• _REQUIRED TASK_:
Update the lines from the first one through the line holding "05 64 33 46 17 (133, 647)", inclusive, so that "Espace" becomes "Portail". Rewrite those lines with nothing else changed.

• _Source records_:
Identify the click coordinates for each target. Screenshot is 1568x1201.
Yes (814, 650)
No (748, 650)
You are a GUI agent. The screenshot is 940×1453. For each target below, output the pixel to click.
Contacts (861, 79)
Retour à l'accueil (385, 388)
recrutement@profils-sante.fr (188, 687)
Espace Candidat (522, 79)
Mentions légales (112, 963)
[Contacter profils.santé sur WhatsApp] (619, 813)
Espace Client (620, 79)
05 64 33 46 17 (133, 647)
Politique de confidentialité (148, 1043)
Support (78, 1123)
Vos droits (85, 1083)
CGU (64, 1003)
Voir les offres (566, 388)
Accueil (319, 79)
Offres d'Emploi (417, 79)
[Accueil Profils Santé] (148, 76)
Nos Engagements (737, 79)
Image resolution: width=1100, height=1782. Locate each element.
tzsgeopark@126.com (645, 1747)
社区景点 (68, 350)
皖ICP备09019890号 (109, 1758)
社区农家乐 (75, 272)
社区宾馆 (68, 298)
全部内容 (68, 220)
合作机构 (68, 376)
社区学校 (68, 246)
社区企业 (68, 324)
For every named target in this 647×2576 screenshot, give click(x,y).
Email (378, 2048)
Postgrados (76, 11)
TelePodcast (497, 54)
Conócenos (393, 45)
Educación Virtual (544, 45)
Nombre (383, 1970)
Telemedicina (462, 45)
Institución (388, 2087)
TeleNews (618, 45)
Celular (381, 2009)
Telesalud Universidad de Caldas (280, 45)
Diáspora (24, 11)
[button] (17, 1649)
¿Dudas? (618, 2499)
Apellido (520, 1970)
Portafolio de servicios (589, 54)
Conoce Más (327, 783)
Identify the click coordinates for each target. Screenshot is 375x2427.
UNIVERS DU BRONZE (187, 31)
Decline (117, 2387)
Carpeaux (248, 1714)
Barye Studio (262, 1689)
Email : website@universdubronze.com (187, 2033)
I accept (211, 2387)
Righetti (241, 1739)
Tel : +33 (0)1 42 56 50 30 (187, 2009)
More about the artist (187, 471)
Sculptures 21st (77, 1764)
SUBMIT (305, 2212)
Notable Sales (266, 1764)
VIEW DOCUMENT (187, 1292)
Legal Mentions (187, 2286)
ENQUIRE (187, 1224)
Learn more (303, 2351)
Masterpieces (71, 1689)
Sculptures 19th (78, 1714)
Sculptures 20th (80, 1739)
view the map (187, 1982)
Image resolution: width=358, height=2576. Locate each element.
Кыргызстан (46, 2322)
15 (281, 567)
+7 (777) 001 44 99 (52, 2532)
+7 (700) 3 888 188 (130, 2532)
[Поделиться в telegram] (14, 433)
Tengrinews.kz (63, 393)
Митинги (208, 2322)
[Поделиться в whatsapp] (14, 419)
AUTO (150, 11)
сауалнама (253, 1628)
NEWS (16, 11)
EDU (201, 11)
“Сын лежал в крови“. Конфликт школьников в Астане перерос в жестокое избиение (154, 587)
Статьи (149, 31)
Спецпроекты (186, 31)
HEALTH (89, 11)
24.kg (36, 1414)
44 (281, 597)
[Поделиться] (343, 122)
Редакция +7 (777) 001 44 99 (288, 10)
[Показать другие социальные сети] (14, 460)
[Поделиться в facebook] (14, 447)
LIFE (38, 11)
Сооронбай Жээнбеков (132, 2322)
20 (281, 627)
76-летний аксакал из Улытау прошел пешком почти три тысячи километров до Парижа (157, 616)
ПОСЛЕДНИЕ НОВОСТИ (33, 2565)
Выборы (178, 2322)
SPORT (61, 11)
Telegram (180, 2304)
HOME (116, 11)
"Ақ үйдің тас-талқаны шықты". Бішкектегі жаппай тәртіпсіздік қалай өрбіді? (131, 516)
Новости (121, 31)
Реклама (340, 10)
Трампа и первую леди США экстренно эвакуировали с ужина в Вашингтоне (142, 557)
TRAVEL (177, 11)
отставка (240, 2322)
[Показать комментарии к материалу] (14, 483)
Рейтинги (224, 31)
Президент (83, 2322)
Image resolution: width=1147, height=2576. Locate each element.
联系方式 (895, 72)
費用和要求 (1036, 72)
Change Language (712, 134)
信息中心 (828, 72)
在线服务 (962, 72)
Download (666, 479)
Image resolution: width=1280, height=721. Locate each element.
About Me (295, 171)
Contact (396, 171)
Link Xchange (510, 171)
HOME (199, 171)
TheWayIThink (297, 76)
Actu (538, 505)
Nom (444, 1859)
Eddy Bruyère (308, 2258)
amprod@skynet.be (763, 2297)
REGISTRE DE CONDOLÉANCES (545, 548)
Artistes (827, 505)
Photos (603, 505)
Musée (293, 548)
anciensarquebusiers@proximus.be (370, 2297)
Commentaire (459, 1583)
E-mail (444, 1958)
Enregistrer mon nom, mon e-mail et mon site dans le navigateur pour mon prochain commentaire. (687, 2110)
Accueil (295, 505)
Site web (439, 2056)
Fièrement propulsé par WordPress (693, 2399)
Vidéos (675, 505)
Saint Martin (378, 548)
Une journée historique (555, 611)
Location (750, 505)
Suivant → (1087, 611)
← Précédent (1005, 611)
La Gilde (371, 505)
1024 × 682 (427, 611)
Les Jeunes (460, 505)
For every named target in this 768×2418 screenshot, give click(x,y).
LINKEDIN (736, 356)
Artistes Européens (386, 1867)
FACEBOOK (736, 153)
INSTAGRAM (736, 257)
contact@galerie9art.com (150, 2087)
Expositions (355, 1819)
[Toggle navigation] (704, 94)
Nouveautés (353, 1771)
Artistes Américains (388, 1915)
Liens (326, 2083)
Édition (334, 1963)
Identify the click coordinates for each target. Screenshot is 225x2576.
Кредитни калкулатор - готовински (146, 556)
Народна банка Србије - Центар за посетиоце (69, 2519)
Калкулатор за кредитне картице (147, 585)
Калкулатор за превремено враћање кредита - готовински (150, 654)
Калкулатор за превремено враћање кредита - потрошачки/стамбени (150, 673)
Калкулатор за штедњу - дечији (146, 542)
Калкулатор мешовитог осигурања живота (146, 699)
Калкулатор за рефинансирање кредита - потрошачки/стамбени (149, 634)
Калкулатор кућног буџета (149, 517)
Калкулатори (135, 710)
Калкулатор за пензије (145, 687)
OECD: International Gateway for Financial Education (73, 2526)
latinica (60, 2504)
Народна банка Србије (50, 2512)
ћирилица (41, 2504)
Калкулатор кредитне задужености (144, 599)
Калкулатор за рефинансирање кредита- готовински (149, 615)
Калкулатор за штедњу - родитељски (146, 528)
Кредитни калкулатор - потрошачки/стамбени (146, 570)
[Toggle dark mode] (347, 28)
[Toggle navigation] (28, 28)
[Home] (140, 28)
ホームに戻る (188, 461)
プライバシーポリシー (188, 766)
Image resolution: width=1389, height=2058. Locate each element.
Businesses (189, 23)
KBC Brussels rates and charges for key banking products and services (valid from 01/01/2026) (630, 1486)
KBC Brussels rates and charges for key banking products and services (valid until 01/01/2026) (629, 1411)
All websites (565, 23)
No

• _OUTPUT FOR THIS TASK_:
Identify the click coordinates for each target. Screenshot is 1568x1201.
Yes (814, 650)
No (748, 650)
You are a GUI agent. The screenshot is 940×1453. For each target below, output the pixel to click.
Contacts (861, 79)
Retour à l'accueil (385, 388)
recrutement@profils-sante.fr (188, 687)
Portail Candidat (522, 79)
Mentions légales (112, 963)
[Contacter profils.santé sur WhatsApp] (619, 813)
Portail Client (620, 79)
05 64 33 46 17 (133, 647)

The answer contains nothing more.